INPUT FOR THIS TASK START

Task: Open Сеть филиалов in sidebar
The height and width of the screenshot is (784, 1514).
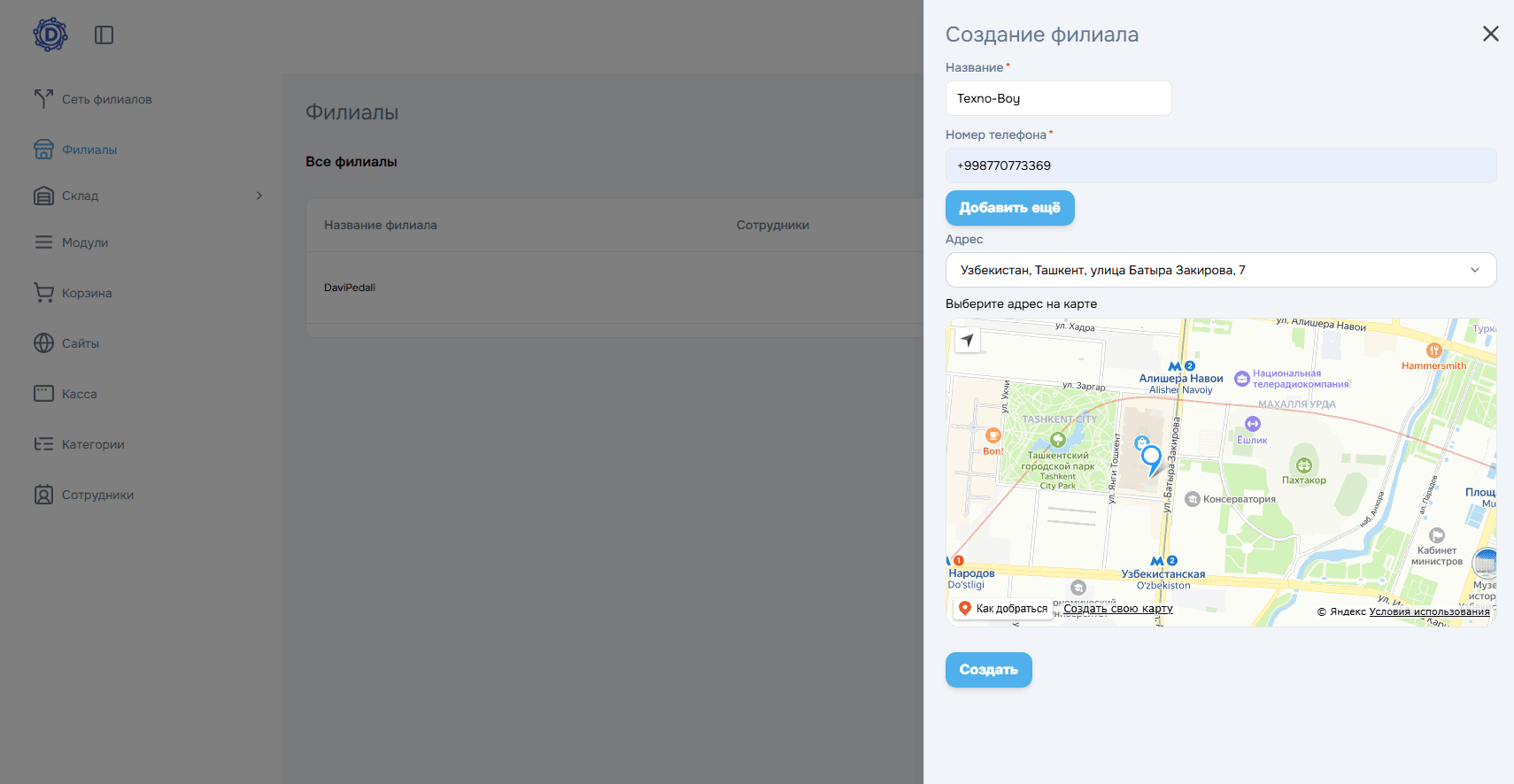Action: point(106,99)

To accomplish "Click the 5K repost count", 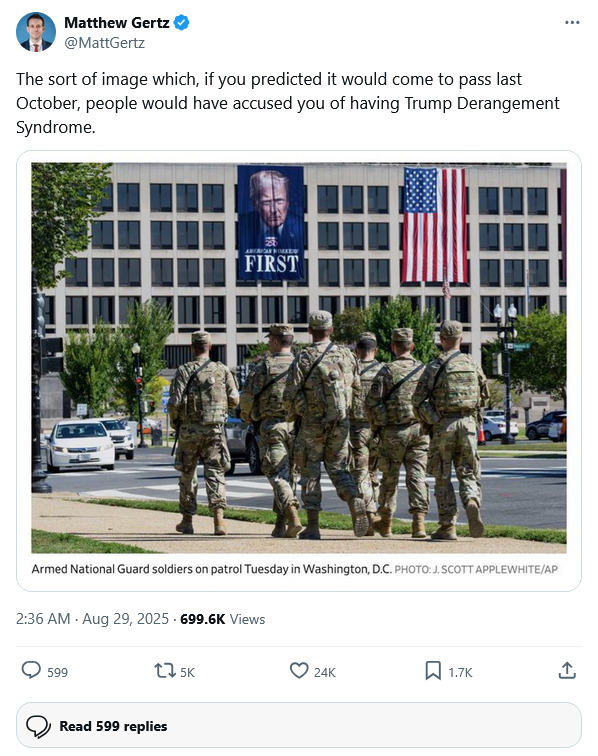I will tap(188, 673).
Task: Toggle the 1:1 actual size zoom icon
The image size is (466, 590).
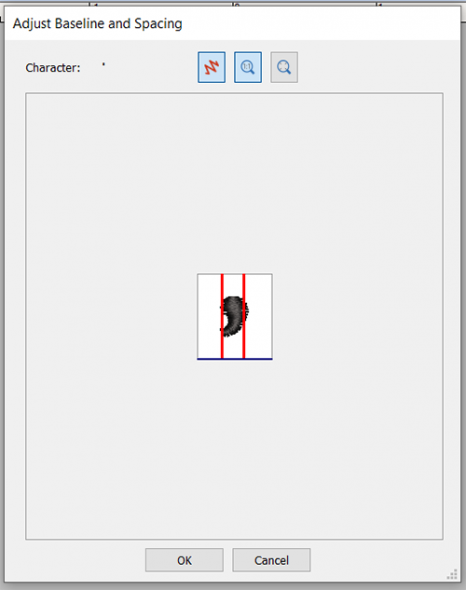Action: pyautogui.click(x=248, y=67)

INPUT FOR THIS TASK END

### AIM OF THE TASK
Transcribe exactly the line that contains "Task: Toggle the 1:1 actual size zoom icon" and each line after it through the end of the listing. Leave out the pictures.

### EXPECTED ANSWER
Task: Toggle the 1:1 actual size zoom icon
The image size is (466, 590).
Action: pyautogui.click(x=248, y=67)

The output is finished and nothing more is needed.